Stored records
· · · · ·

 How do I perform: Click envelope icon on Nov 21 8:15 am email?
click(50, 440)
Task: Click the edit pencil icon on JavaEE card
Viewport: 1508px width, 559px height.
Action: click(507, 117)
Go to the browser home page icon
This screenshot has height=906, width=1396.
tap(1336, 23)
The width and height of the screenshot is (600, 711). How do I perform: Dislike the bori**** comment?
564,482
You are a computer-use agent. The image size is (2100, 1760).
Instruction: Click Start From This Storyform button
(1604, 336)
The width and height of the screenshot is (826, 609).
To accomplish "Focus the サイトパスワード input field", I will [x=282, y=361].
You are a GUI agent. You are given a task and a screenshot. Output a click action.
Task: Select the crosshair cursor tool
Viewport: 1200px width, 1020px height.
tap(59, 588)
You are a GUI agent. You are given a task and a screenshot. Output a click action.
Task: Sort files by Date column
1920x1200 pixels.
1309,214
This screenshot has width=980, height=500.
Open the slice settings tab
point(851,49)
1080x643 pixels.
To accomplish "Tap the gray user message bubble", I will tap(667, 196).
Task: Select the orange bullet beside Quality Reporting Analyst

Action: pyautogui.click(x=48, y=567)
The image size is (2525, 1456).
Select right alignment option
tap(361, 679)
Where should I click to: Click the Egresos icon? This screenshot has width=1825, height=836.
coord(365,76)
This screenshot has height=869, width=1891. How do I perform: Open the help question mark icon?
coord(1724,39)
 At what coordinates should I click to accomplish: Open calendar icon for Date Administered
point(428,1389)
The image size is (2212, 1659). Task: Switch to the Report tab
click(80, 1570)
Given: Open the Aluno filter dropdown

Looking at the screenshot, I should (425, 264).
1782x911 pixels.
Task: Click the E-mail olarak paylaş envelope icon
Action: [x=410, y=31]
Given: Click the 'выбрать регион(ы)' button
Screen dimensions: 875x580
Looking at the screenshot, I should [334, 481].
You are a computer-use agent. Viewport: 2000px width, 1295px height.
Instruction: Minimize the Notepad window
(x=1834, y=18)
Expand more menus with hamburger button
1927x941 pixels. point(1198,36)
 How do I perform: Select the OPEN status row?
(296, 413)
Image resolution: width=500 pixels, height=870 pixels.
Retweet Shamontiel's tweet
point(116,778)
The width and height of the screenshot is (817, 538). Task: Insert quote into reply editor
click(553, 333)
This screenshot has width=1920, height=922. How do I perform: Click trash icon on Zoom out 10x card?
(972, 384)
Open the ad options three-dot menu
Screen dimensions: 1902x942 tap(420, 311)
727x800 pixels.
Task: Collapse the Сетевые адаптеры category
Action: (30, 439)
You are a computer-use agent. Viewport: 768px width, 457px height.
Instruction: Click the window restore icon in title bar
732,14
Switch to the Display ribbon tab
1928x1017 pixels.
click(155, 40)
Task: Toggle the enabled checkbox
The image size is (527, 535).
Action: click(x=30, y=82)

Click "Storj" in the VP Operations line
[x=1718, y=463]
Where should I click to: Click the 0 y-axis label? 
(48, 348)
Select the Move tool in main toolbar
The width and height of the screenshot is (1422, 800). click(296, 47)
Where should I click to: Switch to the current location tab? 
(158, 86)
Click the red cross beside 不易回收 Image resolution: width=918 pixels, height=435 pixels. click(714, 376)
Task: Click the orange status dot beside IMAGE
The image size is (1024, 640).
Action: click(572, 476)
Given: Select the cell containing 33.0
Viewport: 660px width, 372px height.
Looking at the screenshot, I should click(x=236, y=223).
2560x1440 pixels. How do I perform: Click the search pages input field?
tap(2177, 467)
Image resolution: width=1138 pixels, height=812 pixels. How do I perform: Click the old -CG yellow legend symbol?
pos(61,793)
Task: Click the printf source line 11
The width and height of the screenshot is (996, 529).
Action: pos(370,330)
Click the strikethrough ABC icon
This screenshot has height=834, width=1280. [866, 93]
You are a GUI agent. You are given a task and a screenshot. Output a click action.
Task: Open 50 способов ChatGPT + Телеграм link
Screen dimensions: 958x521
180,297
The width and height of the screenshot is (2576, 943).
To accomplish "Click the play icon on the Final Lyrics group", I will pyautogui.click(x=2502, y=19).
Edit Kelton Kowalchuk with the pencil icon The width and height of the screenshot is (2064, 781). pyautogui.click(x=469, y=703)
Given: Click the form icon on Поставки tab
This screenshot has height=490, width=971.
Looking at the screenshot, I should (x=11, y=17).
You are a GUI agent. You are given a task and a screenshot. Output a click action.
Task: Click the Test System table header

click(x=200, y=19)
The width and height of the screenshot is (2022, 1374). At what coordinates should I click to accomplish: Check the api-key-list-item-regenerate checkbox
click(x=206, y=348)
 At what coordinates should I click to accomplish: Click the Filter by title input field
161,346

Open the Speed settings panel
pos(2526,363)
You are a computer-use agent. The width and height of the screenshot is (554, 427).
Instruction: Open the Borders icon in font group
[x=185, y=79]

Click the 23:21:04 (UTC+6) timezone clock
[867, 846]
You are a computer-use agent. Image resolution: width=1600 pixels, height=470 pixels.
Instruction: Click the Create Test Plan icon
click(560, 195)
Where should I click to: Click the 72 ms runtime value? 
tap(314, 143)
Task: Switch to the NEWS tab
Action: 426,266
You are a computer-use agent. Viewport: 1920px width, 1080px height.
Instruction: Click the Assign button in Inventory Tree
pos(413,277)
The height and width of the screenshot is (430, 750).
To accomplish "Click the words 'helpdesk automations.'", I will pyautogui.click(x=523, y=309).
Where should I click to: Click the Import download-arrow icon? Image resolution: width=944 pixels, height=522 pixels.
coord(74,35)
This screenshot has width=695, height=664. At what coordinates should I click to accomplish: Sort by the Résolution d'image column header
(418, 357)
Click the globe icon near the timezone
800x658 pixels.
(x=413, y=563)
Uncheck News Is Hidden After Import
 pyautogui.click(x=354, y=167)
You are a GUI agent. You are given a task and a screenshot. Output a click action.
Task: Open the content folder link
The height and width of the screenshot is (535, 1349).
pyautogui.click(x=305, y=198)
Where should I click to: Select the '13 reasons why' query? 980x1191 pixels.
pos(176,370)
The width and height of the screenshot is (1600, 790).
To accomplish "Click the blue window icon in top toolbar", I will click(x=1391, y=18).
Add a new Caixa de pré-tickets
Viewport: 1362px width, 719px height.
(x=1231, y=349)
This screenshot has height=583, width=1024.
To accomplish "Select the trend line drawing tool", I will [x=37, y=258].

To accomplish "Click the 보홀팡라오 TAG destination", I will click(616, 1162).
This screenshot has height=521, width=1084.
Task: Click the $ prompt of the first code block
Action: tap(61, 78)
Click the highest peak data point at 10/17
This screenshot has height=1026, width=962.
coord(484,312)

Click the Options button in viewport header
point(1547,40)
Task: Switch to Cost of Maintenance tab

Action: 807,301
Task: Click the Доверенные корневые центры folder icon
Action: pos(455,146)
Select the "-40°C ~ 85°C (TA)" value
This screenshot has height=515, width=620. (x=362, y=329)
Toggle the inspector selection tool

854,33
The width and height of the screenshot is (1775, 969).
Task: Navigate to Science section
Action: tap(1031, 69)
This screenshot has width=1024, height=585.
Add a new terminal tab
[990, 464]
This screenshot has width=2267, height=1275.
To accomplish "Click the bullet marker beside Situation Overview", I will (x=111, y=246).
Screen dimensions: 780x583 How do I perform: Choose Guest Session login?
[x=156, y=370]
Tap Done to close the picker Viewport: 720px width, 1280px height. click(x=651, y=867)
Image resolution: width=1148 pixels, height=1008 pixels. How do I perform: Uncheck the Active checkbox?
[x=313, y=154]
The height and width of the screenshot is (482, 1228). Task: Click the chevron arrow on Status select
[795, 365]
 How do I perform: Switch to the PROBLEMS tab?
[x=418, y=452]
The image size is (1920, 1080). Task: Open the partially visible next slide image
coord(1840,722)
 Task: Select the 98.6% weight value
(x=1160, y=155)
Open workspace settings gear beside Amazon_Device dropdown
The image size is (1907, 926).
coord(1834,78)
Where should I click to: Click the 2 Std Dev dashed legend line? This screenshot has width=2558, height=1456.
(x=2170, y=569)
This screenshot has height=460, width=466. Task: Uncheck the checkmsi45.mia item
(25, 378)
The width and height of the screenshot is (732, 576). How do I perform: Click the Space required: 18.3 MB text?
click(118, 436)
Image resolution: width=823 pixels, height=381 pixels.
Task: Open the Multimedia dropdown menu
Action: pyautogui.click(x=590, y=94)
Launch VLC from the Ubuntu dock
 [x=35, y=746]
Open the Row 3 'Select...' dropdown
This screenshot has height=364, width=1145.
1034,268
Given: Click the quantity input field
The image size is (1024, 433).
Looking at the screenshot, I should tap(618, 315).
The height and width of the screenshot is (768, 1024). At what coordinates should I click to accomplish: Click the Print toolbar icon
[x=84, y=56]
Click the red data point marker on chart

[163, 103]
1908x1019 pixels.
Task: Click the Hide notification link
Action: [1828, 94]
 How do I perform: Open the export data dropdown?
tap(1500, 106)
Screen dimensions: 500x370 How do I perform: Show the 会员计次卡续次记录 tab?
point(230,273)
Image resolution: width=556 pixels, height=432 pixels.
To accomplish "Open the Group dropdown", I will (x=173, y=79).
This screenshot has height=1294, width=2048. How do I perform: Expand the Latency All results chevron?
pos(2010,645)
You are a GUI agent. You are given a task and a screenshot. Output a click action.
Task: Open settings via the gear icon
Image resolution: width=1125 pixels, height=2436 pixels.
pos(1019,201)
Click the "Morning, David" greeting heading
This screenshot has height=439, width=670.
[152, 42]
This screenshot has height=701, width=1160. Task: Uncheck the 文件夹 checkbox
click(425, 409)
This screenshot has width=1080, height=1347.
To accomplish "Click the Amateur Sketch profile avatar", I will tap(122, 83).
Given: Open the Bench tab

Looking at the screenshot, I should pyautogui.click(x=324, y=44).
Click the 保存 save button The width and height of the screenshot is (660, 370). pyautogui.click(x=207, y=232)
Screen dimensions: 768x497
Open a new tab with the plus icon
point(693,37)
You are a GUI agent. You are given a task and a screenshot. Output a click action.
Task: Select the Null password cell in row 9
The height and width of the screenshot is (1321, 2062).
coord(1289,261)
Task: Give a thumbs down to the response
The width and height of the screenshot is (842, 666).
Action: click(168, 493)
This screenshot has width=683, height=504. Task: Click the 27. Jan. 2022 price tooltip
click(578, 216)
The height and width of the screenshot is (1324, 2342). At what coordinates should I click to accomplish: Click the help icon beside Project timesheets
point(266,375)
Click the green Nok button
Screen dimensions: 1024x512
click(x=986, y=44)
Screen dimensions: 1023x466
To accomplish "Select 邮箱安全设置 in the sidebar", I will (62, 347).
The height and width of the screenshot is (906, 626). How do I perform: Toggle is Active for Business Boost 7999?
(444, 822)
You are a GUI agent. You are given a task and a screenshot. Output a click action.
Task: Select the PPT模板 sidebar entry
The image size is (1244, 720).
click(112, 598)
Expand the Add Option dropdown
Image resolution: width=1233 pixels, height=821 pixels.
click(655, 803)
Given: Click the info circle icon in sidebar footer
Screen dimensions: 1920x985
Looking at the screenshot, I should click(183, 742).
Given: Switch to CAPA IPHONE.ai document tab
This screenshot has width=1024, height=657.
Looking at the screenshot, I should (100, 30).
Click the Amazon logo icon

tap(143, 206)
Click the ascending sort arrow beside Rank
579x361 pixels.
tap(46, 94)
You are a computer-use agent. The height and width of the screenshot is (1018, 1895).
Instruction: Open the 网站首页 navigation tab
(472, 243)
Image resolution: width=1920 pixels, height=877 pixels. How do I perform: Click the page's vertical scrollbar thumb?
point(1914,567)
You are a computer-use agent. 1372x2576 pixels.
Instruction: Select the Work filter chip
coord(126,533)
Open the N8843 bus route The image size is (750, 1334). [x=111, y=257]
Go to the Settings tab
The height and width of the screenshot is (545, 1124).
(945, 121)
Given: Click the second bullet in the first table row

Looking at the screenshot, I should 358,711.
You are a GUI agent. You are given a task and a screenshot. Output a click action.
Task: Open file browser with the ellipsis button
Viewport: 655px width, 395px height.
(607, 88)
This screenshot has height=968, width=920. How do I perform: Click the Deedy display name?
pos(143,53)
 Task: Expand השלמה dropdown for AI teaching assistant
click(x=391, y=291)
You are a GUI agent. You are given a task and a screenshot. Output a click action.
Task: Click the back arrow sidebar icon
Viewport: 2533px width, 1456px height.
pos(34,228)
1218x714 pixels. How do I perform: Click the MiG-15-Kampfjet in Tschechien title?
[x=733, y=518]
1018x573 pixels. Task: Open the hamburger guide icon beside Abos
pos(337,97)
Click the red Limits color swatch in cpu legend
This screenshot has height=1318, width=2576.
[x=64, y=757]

· · · · ·

Copy every line of the data, requests included, starting at the beginning and going on through the line containing "tap(1336, 23)". Add 79 to each coordinate in the answers.

 How do I perform: Click envelope icon on Nov 21 8:15 am email?
click(129, 519)
Task: Click the edit pencil icon on JavaEE card
Viewport: 1508px width, 559px height.
Action: click(586, 196)
Go to the browser home page icon
This screenshot has height=906, width=1396.
tap(1415, 102)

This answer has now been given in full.